Я был доволен первой ночью в Софии.
Растет, но не стареет.
И правильно.
5. НАЙТИ НЕПОТЕРЯННОЕ
Когда поезд прибыл в Шумен, прозаик П. и поэт К., вселившись в удобные номера, ненадолго исчезли. Наверное проводили закрытое партийное собрание. Ненадолго, но я остался один.
Впрочем, именно ненадолго.
Уже через полчаса комнату под завязку забили молодые шуменские поэты, уже знавшие о нашем прибытии. Самым шумным оказался эссеист Веселин Соколов, самым молчаливым философ Карадочев.
Банду возглавлял поэт Ганчо Мошков, человек крепкий и темпераментный. Он совершенно замечательно комментировал собственные стихи. Это не было попыткой спасти неудачные строки, вовсе нет, это был некий самостоятельный жанр.
С чем-то подобным я тоже, впрочем, когда-то сталкивался.
Ну да! Томский поэт Михаил Карбышев.
Писать стихи Михаил Карбышев начал в пятьдесят лет, зато это были настоящие стихи. Карбышев тут же заказал визитку: "Поэт Сибири и всея Руси". Вот он-то всегда комментировал свои стихи.
"Вот, - говорил он, восторженно повышая и повышая голос, - сейчас прочту свое замечательное стихотворение о женщине. Ведь как написалось? На улице! В снежный день подхожу к почтамту, а по ступенькам почтамта вверх плавно, легко, ну совсем легко поднимается женщина..."
Вот так, объяснял Карбышев, толпа течет, вот так стоят колонны, вот тут, значит, ступеньки почтамта, ну, помнишь, частые, частые, а по ступенькам - женщина!.. Плавно!.. А над нею - снег...
Все заметелено, все заметелено от главпочтамьта до площади Ленина...
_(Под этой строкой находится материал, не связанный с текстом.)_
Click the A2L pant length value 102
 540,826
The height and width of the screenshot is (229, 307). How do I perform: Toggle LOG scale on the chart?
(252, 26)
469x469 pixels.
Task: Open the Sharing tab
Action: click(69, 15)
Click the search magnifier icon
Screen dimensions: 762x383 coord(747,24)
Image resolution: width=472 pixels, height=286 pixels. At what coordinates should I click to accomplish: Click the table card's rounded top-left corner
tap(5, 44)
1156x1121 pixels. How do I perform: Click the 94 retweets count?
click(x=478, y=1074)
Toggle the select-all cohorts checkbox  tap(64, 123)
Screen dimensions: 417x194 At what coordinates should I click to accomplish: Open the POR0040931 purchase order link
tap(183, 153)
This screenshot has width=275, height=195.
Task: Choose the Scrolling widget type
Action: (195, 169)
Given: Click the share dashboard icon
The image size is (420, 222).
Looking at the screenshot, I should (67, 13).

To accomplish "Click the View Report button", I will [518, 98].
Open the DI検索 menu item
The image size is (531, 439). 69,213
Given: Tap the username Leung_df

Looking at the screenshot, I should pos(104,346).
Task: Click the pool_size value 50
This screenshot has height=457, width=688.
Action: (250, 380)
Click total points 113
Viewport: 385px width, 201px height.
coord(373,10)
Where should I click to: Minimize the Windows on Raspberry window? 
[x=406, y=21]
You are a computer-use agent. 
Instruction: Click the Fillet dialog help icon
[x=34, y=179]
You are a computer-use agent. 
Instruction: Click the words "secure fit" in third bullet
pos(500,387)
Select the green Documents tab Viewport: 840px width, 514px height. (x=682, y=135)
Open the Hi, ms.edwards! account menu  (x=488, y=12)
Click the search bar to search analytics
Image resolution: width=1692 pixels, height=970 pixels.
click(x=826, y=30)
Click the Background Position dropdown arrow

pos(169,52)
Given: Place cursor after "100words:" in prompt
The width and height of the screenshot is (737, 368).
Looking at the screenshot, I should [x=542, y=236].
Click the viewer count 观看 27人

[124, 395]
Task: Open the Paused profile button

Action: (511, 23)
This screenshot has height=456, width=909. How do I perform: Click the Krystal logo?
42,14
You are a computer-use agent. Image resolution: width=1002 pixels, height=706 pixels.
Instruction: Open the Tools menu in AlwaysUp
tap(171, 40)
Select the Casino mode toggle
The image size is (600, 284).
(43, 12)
Впрочем, эти стихи как раз не принадлежат Карбышеву.
Но это неважно.
Ганчо Мошков, задыхаясь, читал:
- "Край Божица, във Тузлука, име дол като подкова. Ах, край златната Божица, денем куковица куха, нощтем се обажда сове..."
Все блаженно молчали.
- "Светел дол, поляне тъмна. Йове, Кате, как е страшно! Ах, до златната Божица мълкнали пътеки стремни, като празни патронташи..."
Почти без перехода (можно ли считать переходами небольшие чашки вина?) Ганчо прочел "Божицу", "Камчийскую элегию", а еще "Прощание с капитаном". Каждому стихотворению предшествовал поэтический комментарий. Скажем, перед стихотворением "Хляб", состояшим всего из одиннадцати строчек, Ганчо сказал:
- Геннадий! Сибиряк буден! Плыл в море однажды. Играл с Черным морем, плыл легко на спине, бездна над головой, бездна снизу. Плыл и попал в мертвую зыбь, в мертвое волнение, проклятое, темное. Ноги отказались работать, руки устали. Знал - тону, но кричать страшно. Волна меня поднимала, вдруг видел берег, всегда как в последний раз. Очнулся на песке...
Странно, в стихотворении "Хляб" не было этого мертвого ужаса, так отчетливо отражавшегося на лице Ганчо Мошкова..
Впрочем, что это я? Ведь Миша Веллер писал: личное потрясение.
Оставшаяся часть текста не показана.